At the 2026 International Symposium on Circuits and Systems in Shanghai, Huawei introduced 'Tao's Law,' which replaces geometric scaling with time scaling for semiconductor advancement. The company claims to have already designed and mass-produced 381 chips under this principle and plans to launch a new Kirin phone chip using logic folding this autumn. This could represent a fundamental shift in semiconductor scaling beyond Moore's Law, potentially extending chip performance improvements without relying solely on shrinking transistor sizes. If validated, it may impact the entire industry's R&D direction and reduce dependence on extreme lithography.

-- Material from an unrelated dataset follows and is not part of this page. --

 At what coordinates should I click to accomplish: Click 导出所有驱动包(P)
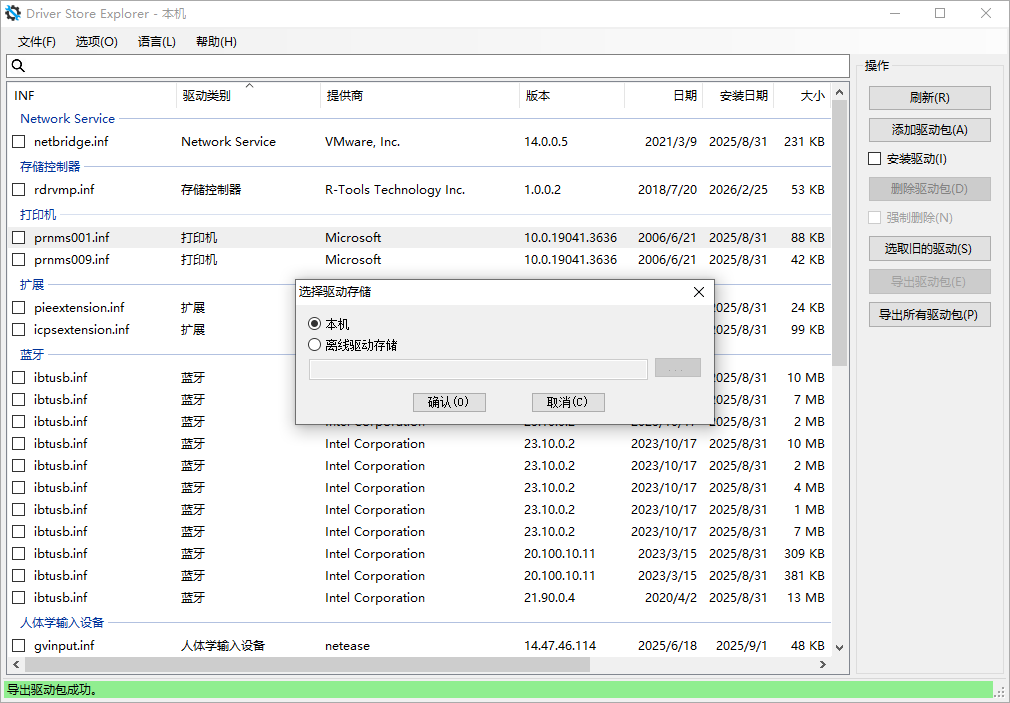[x=929, y=313]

According to Huawei, Tao's Law achieves multi-level co-optimization from devices to systems by reducing time constants instead of geometric dimensions. The company projects that by 2031, high-end chips based on this law could reach transistor density equivalent to 1.4nm process technology.
Background
Moore's Law, which predicted transistor density doubling every two years, is approaching physical limits due to quantum effects and fabrication challenges. Traditional geometric scaling shrinks transistor dimensions to achieve denser chips. Time scaling instead focuses on reducing circuit delay times and improving architectural efficiency, potentially achieving better performance through temporal domain optimization. Logic folding is a technique that reuses hardware over multiple clock cycles to increase effective density.